*Problem details*
Tell how many lines of the entries below include the string "Given". Respond with the number alone.

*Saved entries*
*** Block opens ***
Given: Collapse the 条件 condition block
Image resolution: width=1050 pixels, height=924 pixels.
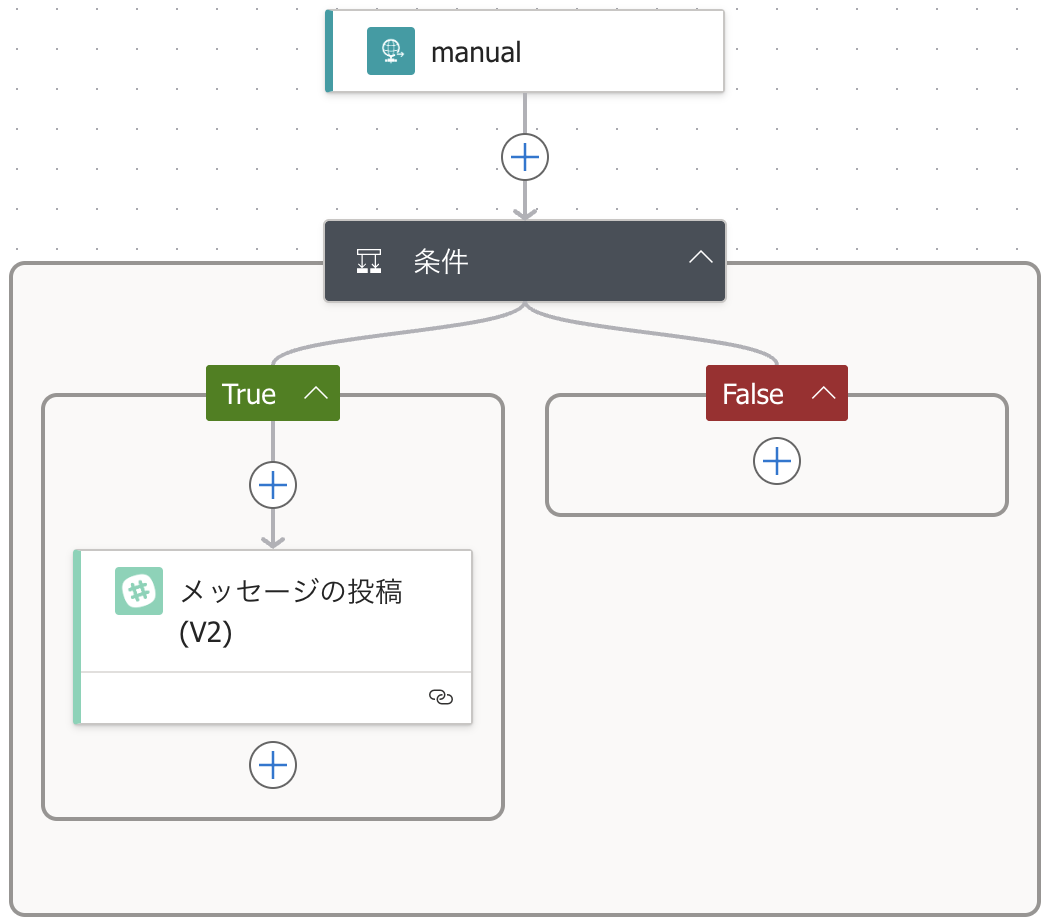Looking at the screenshot, I should pos(700,257).
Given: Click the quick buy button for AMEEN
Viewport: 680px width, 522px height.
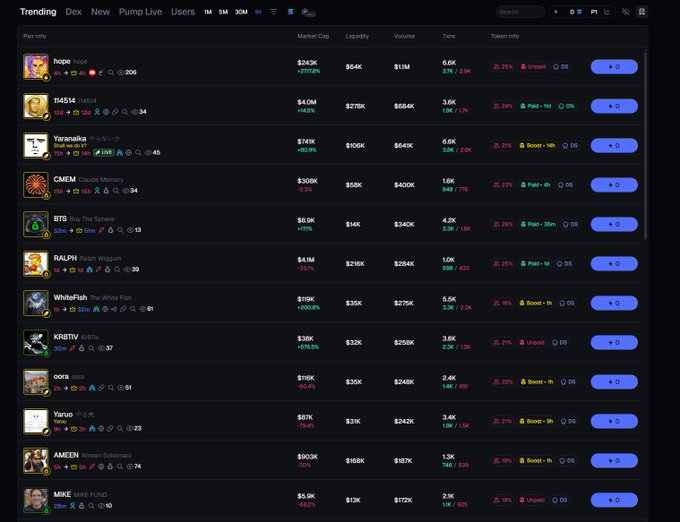Looking at the screenshot, I should 614,460.
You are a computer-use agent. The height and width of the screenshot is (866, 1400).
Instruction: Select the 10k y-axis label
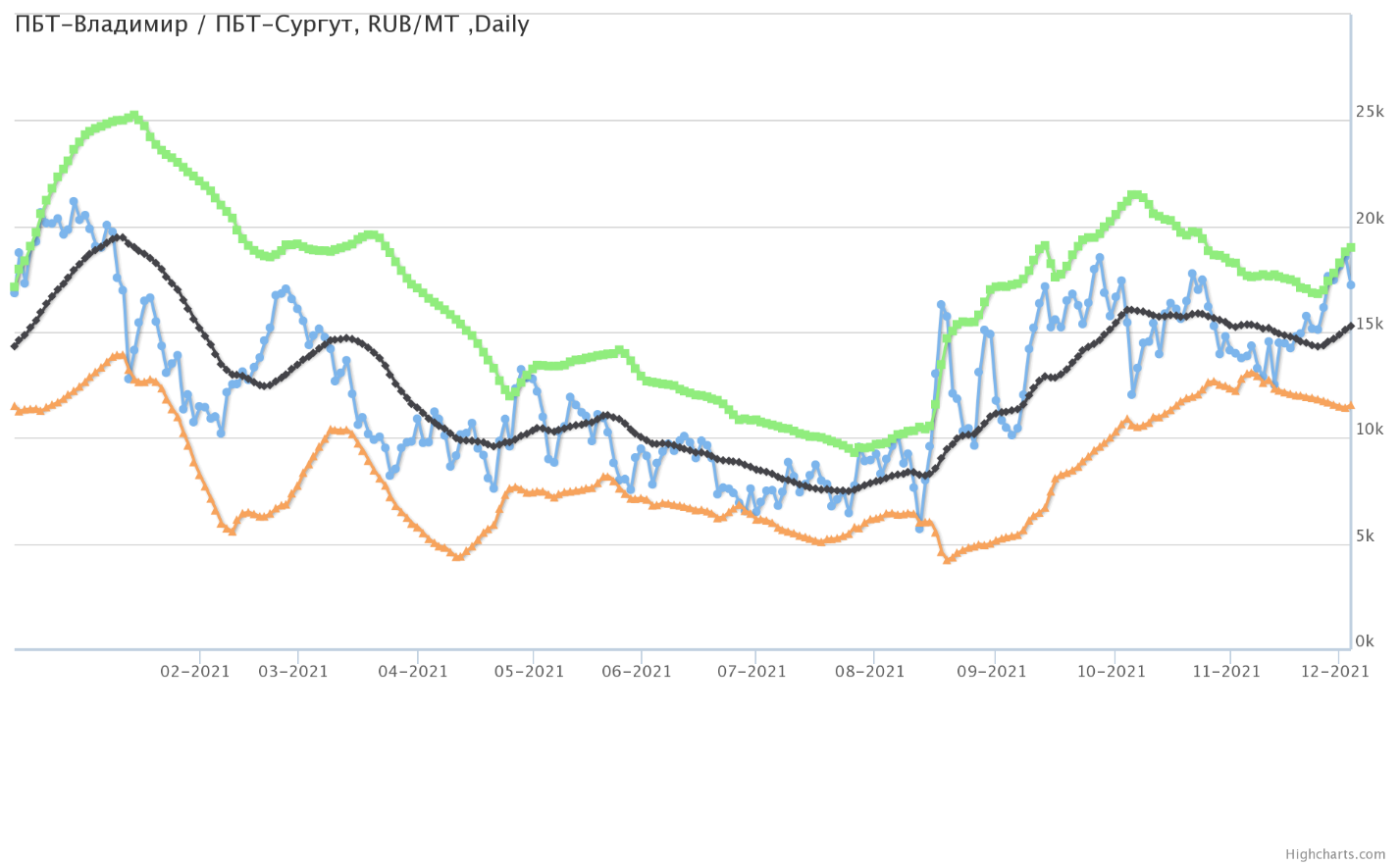pyautogui.click(x=1369, y=430)
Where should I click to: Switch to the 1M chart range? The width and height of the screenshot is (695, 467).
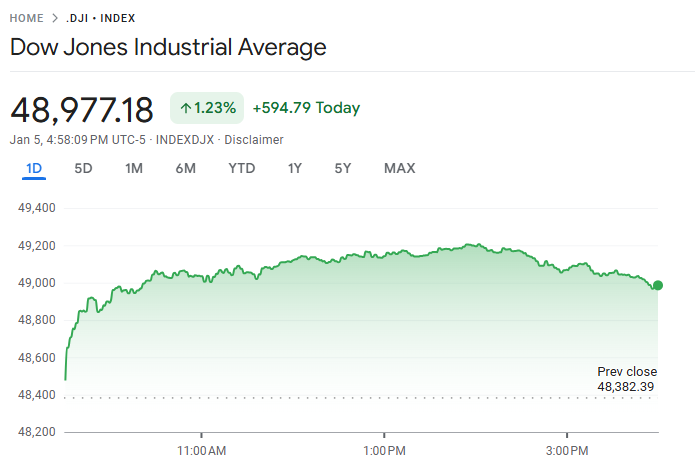point(134,169)
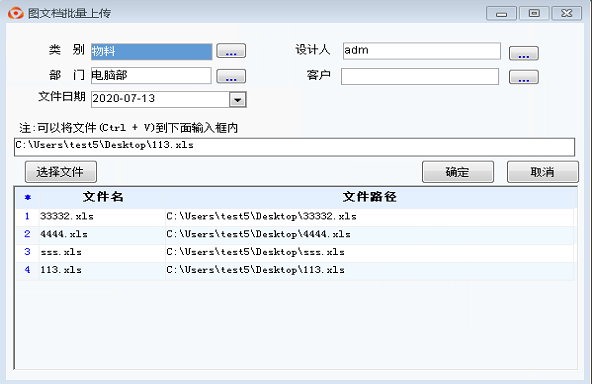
*** Block closes ***
*Answer box*
2